Starting with the line that contains "This screenshot has height=433, width=433.", give again exactly and only each line through the end of the records; include the last line and exclude pictures.
+++ Information supplied +++
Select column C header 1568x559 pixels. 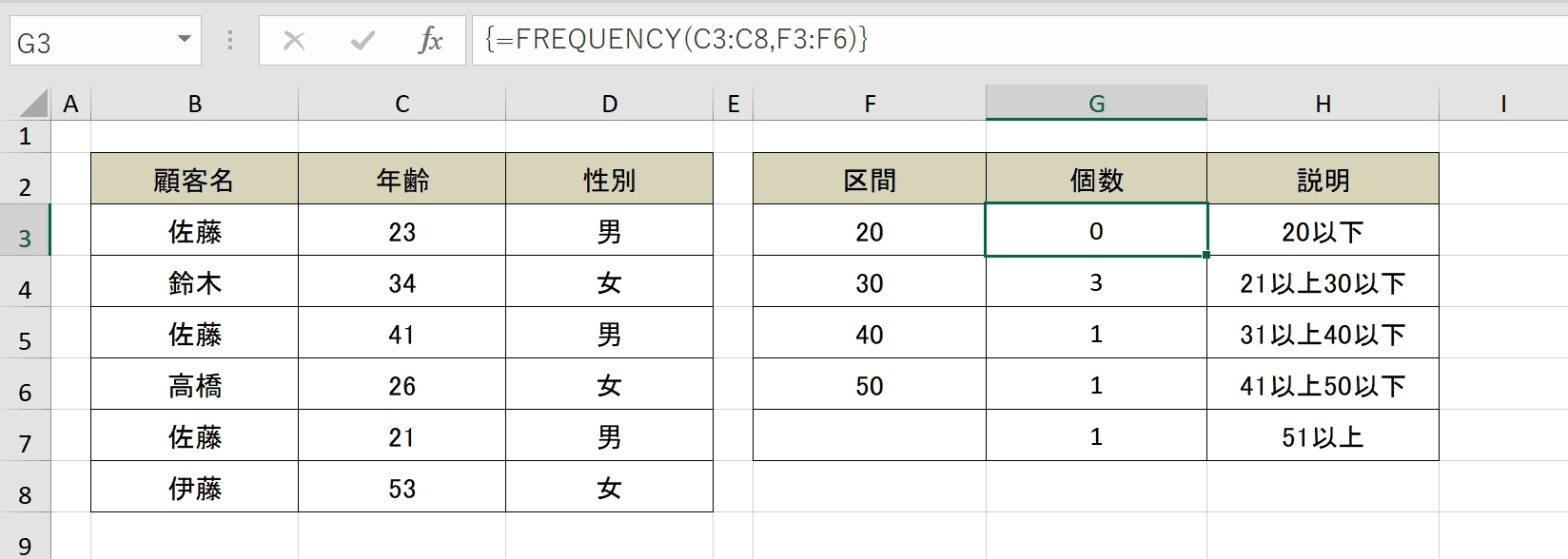click(x=402, y=104)
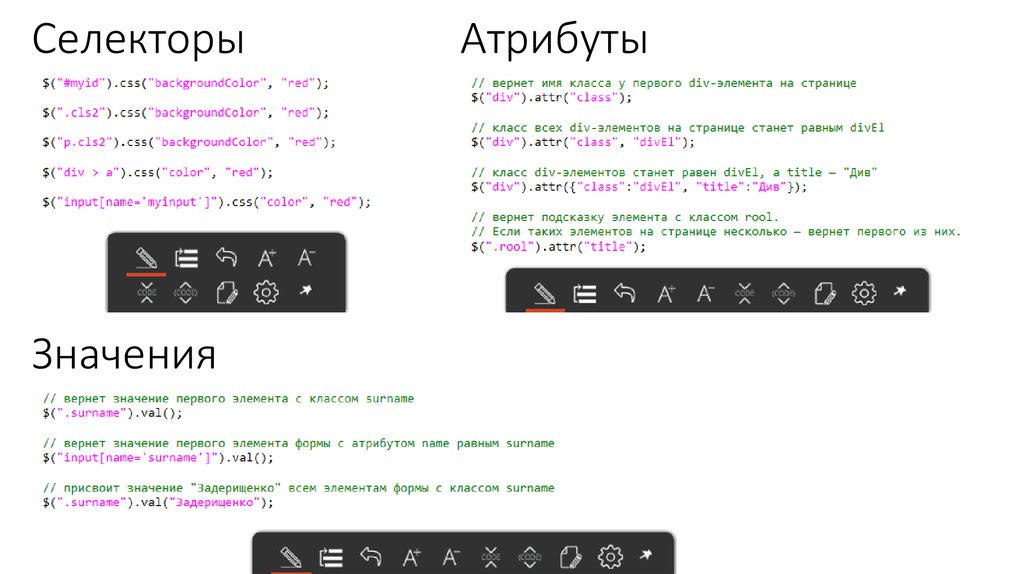
Task: Toggle pin on the Значения toolbar
Action: coord(645,555)
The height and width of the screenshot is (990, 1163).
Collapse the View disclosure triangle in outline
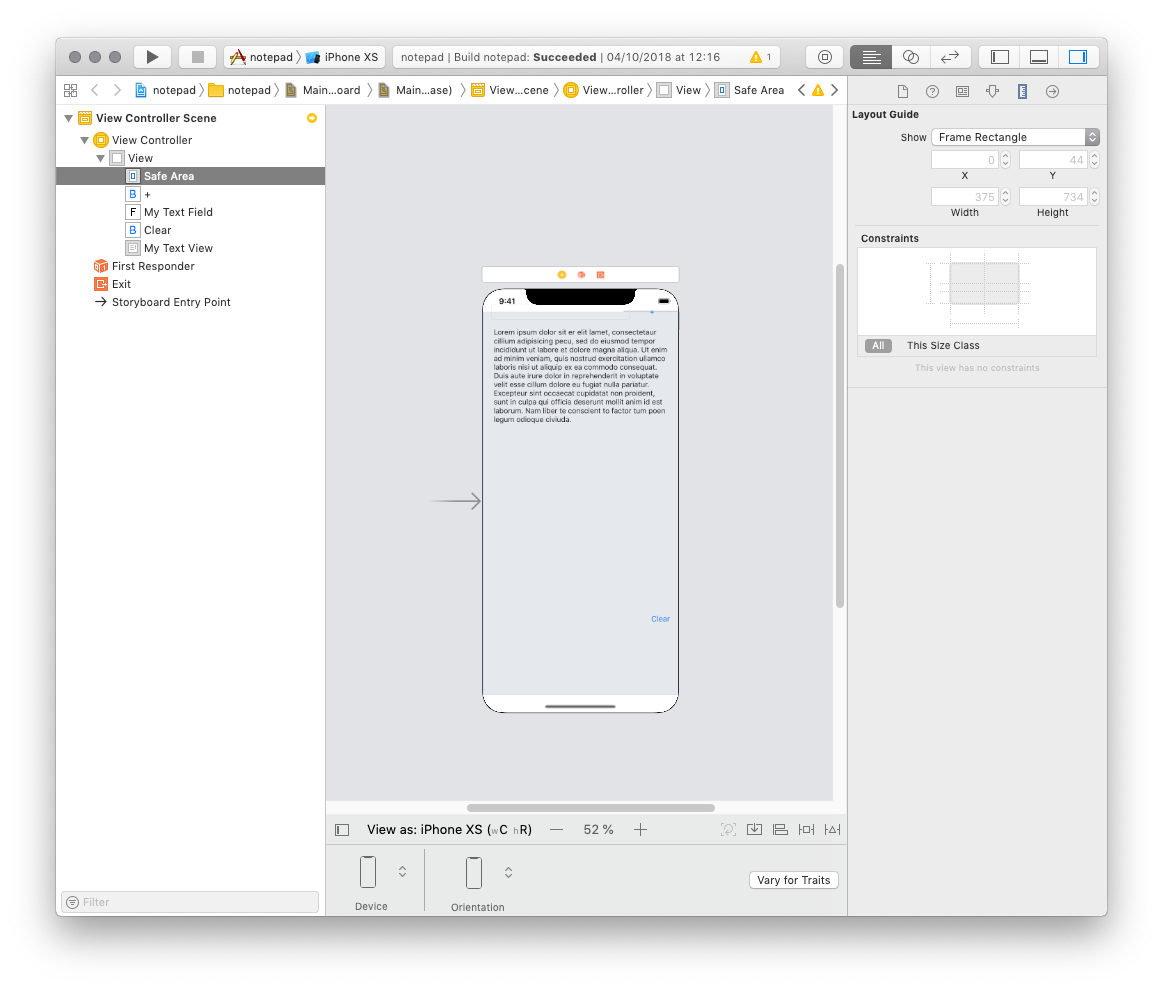[101, 158]
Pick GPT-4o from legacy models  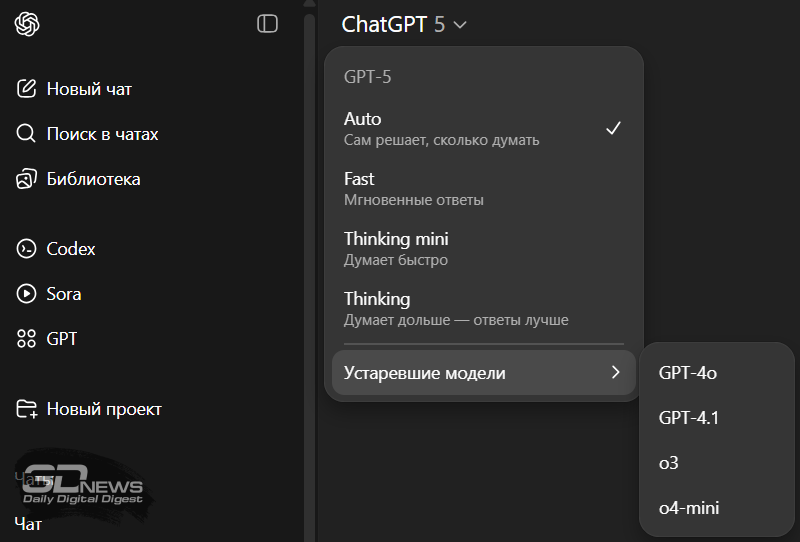tap(688, 373)
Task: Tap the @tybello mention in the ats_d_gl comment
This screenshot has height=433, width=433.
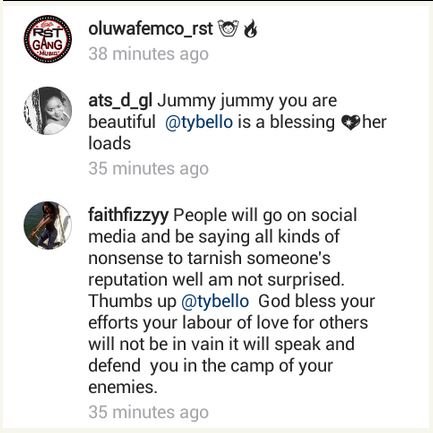Action: tap(199, 122)
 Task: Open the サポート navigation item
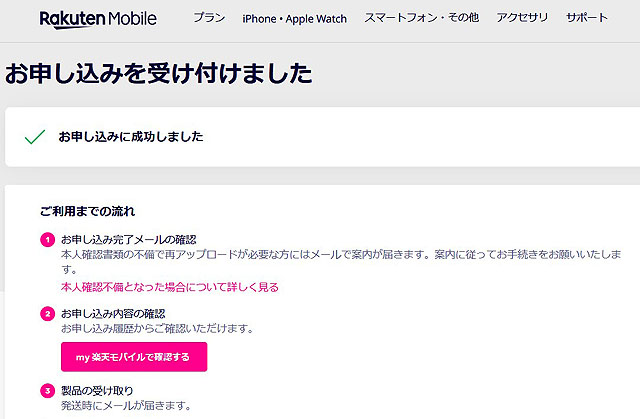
+++
◆ **Output for this exercise**
This screenshot has height=433, width=433.
Action: tap(199, 122)
 Task: Open the サポート navigation item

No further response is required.